Даша дошла до того места, где дорога отворачивает от реки и взбирается на холм с поросшим по гари молодым лесом. Отсюда до Уряха ровно четыре километра.
Внезапно на гребне холма показалась легкая двуколка. Даша всмотрелась. Так и есть, Гавриил Нартахов возвращается от настоящего доктора! Быстро он обернулся.
Заметив Дашу, Гавриил натянул вожжи. Резвая лошадь повиновалась не сразу, двуколка остановилась как раз подле Даши, и она посторонилась, давая проехать.
— Еще раз здравствуйте, — привстал он на сиденье.
Даша только махнула рукой и быстро пошла в гору. Но Гавриил повернул коня и нагнал девушку.

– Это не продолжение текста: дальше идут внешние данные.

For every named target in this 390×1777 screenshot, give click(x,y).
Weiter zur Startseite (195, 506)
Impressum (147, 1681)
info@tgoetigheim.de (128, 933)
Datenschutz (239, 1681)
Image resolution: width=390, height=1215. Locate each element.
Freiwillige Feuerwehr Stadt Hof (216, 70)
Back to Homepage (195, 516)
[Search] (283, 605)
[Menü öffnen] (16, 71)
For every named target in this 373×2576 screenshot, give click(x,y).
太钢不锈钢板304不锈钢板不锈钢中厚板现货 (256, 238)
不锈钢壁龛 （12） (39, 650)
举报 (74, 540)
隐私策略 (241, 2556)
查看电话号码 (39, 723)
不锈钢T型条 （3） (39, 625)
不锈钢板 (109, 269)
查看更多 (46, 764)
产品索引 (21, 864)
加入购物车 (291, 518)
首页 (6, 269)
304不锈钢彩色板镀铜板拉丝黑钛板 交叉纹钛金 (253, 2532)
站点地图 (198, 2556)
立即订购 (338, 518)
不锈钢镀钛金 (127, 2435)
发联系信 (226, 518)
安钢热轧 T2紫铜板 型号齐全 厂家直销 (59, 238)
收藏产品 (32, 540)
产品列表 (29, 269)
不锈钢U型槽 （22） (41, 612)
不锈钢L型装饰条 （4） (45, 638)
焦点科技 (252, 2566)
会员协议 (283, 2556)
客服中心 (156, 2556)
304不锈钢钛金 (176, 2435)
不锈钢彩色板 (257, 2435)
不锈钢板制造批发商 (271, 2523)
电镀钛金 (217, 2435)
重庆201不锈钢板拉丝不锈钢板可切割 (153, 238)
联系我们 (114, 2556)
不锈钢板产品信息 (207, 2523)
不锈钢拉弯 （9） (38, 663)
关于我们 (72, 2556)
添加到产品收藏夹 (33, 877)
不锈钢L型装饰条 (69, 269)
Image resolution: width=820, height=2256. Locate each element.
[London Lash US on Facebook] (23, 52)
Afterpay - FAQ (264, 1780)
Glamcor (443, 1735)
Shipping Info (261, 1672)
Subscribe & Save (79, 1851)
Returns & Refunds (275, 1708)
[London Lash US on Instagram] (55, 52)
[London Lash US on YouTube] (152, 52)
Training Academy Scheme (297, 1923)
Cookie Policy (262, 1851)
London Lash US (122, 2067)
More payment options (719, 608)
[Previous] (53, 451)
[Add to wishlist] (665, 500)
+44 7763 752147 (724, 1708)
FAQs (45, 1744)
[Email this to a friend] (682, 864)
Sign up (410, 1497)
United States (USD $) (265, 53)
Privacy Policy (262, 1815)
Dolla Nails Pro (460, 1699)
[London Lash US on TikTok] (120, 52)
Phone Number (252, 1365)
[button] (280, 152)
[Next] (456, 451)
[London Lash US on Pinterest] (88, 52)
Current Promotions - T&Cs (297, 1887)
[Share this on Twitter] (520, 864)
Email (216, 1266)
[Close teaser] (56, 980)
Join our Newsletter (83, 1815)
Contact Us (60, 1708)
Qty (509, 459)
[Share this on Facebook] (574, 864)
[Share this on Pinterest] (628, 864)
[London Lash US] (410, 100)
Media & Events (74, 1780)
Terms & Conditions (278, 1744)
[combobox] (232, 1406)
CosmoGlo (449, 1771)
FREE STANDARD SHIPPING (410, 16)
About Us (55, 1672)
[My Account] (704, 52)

— Вы куда так торопитесь? — спросил он.
Даша остановилась. Глупо, в самом деле, бежать от него, словно она чего-то боится.
— Подвезти вас обратно? Белоголовый сердитый доктор меня даже осматривать не стал. Он не велел больше приезжать без направления заведующей медпунктом. А еще нашего председателя позвал и накричал на него, чтобы дурака не валял, чтобы принимал справки молодого специалиста…
Даша с интересом смотрела, как над самыми верхушками сосен носились черные вороны, выхватывая что-то друг у друга. В тихом морозном воздухе далеко разносилось их хриплое карканье.
— Кого ругал доктор? — спросила она.
— Садитесь, я вам по дороге все подробно расскажу.
Лицо у Гавриила, как ей показалось, было виноватое.
— Нет, как же я могу обратно, — сказала Даша. — Мне нужно в аптеку, выписать лекарства, которых не хватает. И потом — я с удовольствием прошлась пешком. А вы можете не беспокоиться, я вернусь с председателем. Всего хорошего.
И она пошла дальше. Замерзшая земля гулко отдавалась у нее под ногами.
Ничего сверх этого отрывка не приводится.